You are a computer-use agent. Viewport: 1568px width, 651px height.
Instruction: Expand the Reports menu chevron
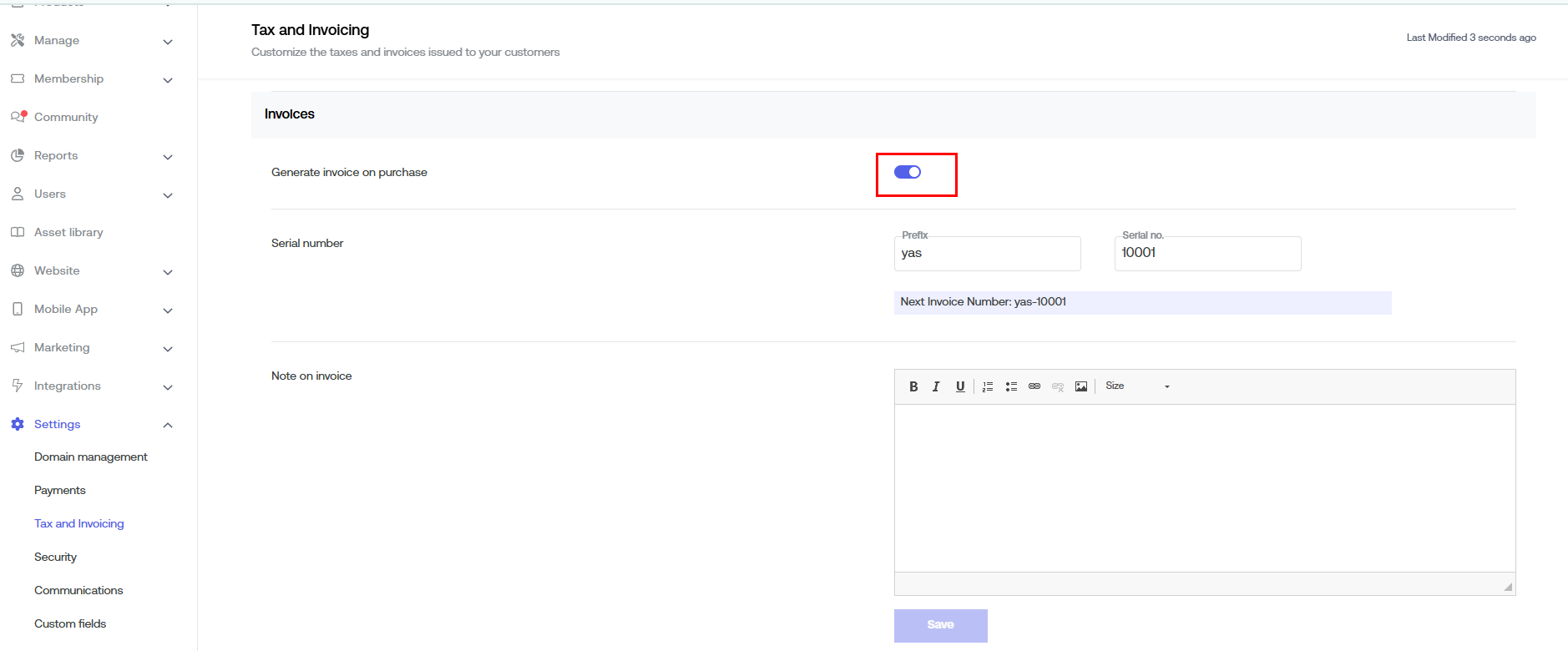[168, 157]
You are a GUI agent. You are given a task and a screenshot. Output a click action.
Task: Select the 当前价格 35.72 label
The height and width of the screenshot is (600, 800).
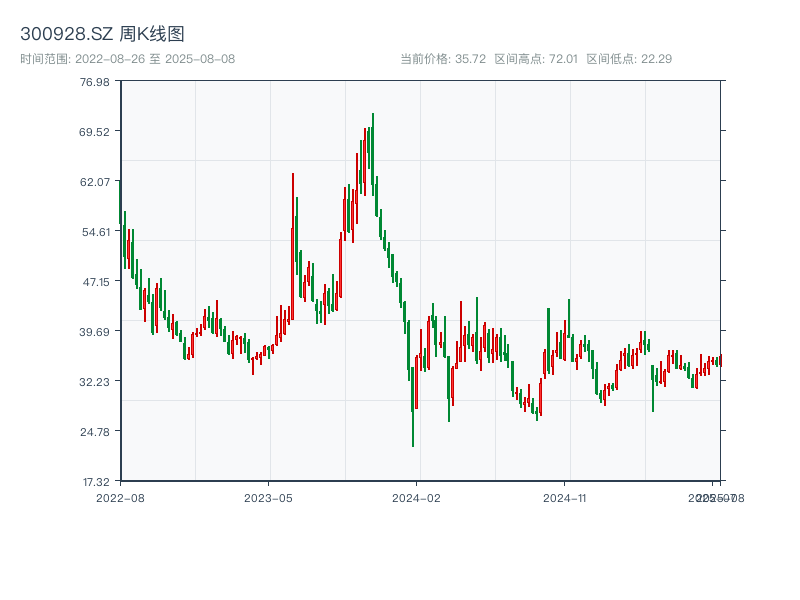(443, 59)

• [Exercise details] Only the lines from the line with "You are a GUI" through the final line of the material belong in the answer, copied exactly and without pictures.

• [Answer area]
You are a GUI agent. You are given a task and a screenshot. Output a click action.
Task: Select the 当前价格 35.72 label
The height and width of the screenshot is (600, 800).
(443, 59)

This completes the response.